1 "Американцам, павшим за Испанию".

А если коснуться литературных пересудов, то Дос Пассос, такой добрый малый в прежние годы, тут у нас вел себя очень плохо. По-моему, все дело в страхе, и к тому же постоянное влияние жены. В первый же день приезда в Мадрид он попросил Сиднея Франклина, - он матадор и помогает мне, - послать телеграмму. Она гласила: "Милая зверушка скоро возвратимся домой". Цензор вызвал меня, чтобы убедиться, что это не шифр и что это, собственно, значит. Я сказал, значит это просто, что тот струсил. Он твердо решил, что с ним ничего не должно случиться, и все воспринял только по мерке им виденного. Он всерьез уверял нас, что дорога из Валенсии в Мадрид гораздо опаснее, чем фронт. И сам себя в этом твердо уверил. Вы понимаете - Он, с его великой анархистской идеей о Себе Единственном, проехал по этой дороге, где бывали, конечно, несчастные случаи. А на фронте во время его трехдневного пребывания в Мадриде все было спокойно. А так как Он - пуп земли, то для него невозможно было поверить, что могло что-нибудь случаться на фронте. Эх, все это далеко позади, но люди, подобные Досу, пальцем не шевельнувшие в защиту Испанской республики, теперь испытывают особую потребность нападать на нас, пытавшихся хоть что-нибудь сделать, чтобы выставить нас дураками и оправдать собственное себялюбие и трусость. А про нас, которые, не жалея себя, дрались сколько хватало сил и проиграли, теперь говорят, что вообще глупо было сражаться.

А в Испании забавно было, как испанцы, не зная, кто мы такие, всегда принимали нас за русских. При взятии Теруэля я весь день был в атакующих войсках и в первую же ночь проник в город с ротой подрывников. Когда обыватели высыпали из домов и стали спрашивать, что им делать, я сказал им оставаться по домам и в эту ночь ни под каким видом не выходить на улицу; и втолковал им, какие мы, красные, славные ребята, и это было очень забавно. Все они думали, что я русский, и когда я сказал, что я североамериканец, они этому не поверили. И во время отступления было то же. Каталонцы, те при всех обстоятельствах методически двигались прочь от фронта, но всегда очень довольны были, когда мы, "русские", пробивались через их поток в ошибочном направлении - то есть к фронту.
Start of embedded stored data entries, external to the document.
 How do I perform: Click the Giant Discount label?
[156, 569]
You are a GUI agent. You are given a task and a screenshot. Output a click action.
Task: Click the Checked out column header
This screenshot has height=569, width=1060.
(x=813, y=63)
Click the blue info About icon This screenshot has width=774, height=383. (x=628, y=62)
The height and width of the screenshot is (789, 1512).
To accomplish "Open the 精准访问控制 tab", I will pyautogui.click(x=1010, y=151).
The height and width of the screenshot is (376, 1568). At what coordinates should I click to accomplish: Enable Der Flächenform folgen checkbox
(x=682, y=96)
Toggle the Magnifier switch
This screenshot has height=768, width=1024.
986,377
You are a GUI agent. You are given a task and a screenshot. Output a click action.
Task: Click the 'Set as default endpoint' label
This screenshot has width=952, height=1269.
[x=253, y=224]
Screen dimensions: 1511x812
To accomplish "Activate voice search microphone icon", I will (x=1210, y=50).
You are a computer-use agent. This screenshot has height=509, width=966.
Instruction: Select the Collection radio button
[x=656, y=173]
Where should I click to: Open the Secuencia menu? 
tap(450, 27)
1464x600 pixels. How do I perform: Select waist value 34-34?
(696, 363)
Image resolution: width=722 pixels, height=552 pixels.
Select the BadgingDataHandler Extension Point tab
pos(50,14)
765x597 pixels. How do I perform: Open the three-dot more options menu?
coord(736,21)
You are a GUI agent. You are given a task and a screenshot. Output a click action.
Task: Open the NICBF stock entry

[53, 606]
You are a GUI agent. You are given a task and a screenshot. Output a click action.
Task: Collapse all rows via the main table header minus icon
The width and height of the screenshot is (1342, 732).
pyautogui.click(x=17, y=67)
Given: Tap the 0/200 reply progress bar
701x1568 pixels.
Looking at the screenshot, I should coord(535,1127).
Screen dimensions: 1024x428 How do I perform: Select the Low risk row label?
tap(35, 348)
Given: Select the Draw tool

Когда каталонцы столько месяцев занимали участок фронта в Арагоне и ровно ничего не делали, у них между своими и фашистскими окопами был километр ничейной земли, а на дороге, ведущей к фронту, установлен был дорожный знак с надписью: Frente! Peligro! (Берегись! Фронт!) Я сделал хороший снимок этой доски.

Ну, довольно болтать. Мне очень хочется повидать Вас и хотелось бы побывать в СССР. Но сейчас мне надо писать. Пока идет война, все время думаешь, что тебя, может быть, убьют, и ни о чем не заботишься. Но вот меня не убили, и, значит, надо работать. А как Вы сами, должно быть, убедились, жить гораздо труднее и сложнее, чем умереть, и писать все так же трудно, как и всегда. Я бы охотно писал даром, но если никто не будет платить, пожалуй, умрешь с голоду.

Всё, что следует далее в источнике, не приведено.